## ABOUT THIS EXERCISE
Reproduce the records that follow in full, excluding any picture they contain.

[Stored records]
----
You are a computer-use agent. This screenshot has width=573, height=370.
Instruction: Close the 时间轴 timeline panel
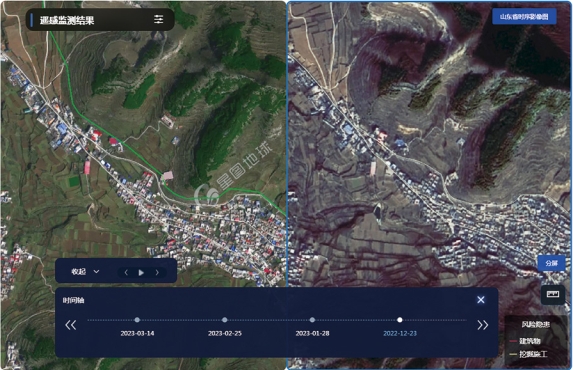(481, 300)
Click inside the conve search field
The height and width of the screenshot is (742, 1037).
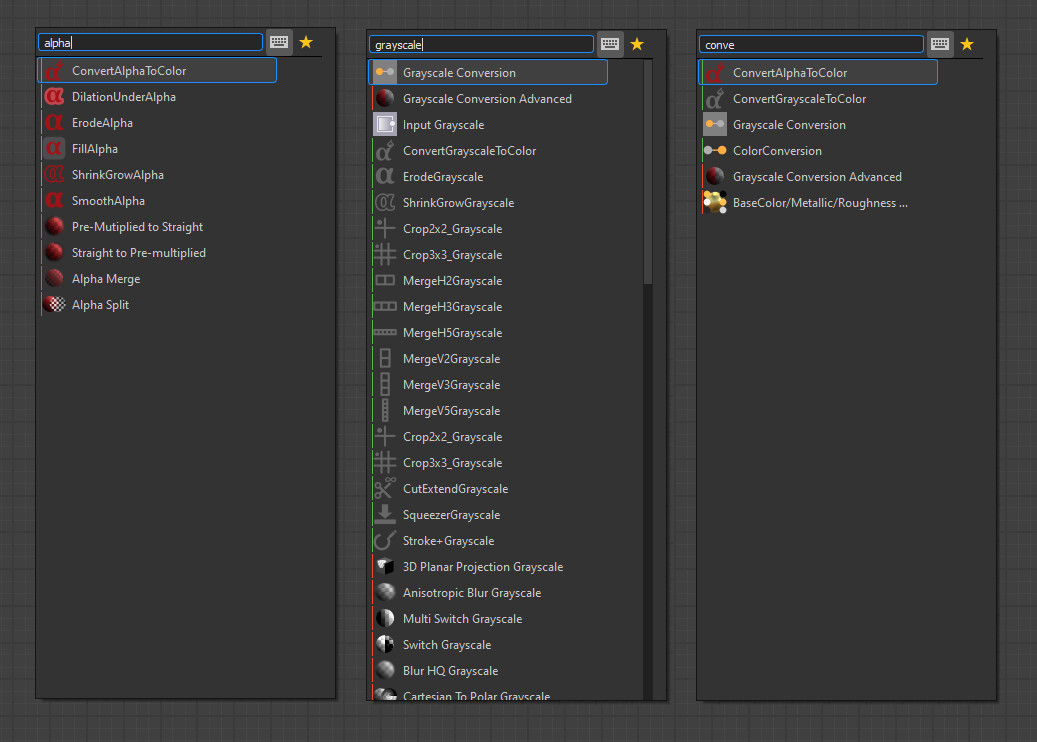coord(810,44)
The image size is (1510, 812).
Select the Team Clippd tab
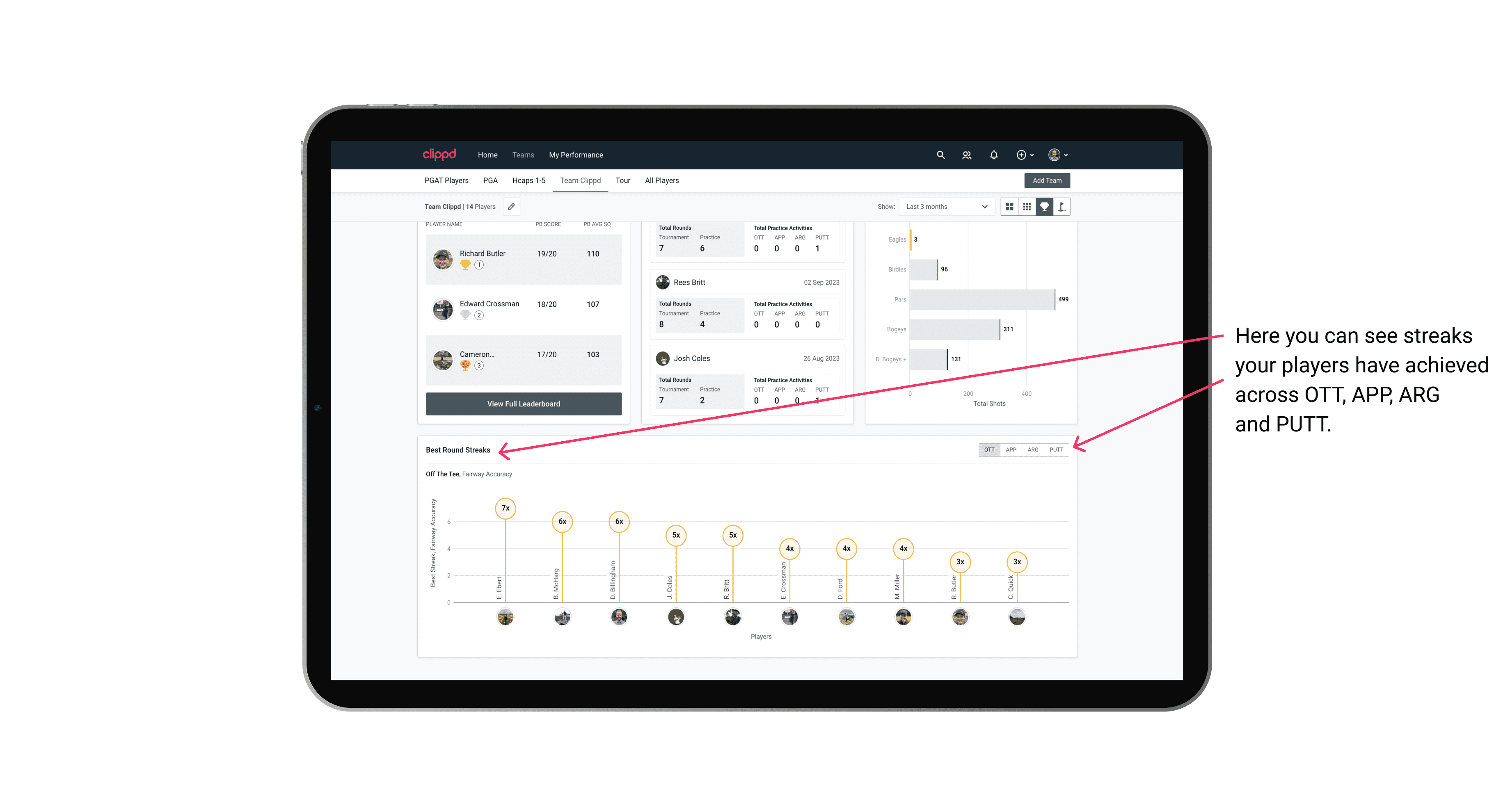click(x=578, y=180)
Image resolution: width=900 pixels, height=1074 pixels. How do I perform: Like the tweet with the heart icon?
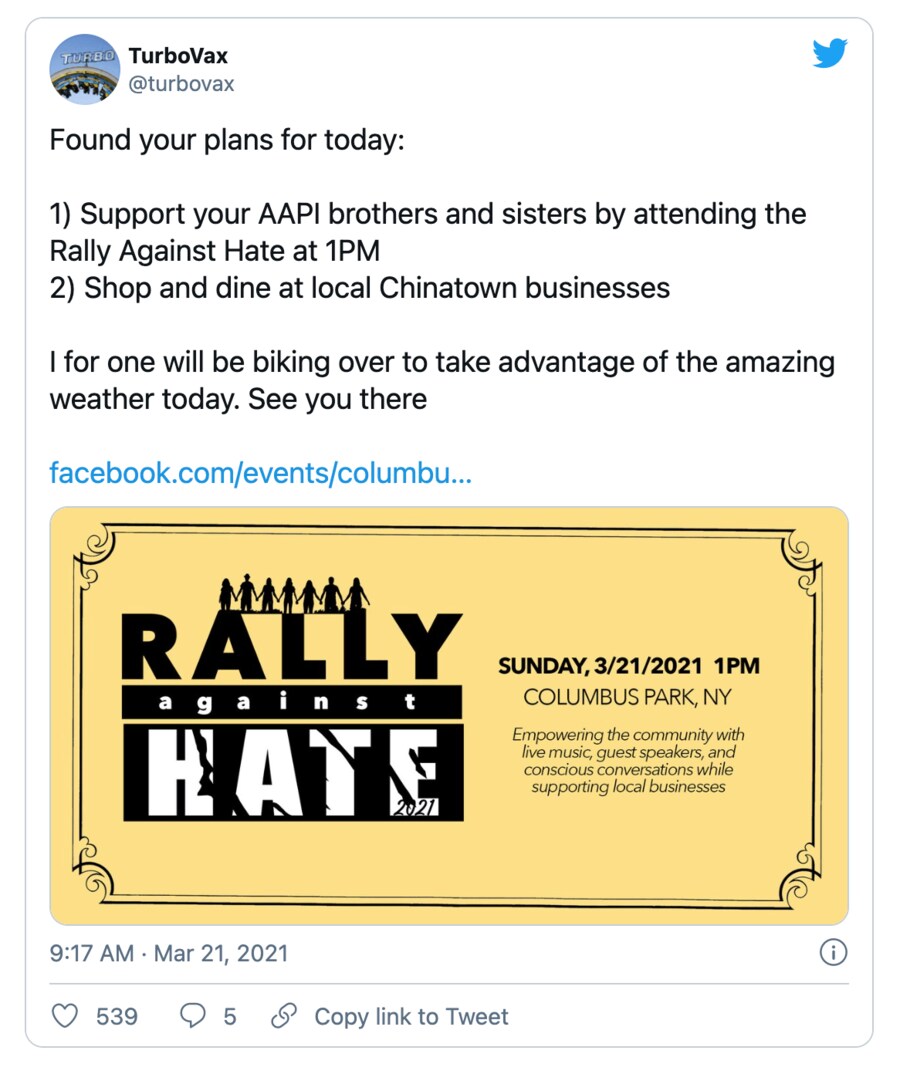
----
## WRITTEN RESPONSE
You are a computer-use agent. This screenshot has width=573, height=370.
Instruction: Close the 时间轴 timeline panel
(481, 300)
Click inside the conve search field
The height and width of the screenshot is (742, 1037).
coord(810,44)
The image size is (1510, 812).
Select the Team Clippd tab
click(x=578, y=180)
Image resolution: width=900 pixels, height=1074 pixels. How do I perform: Like the tweet with the heart icon?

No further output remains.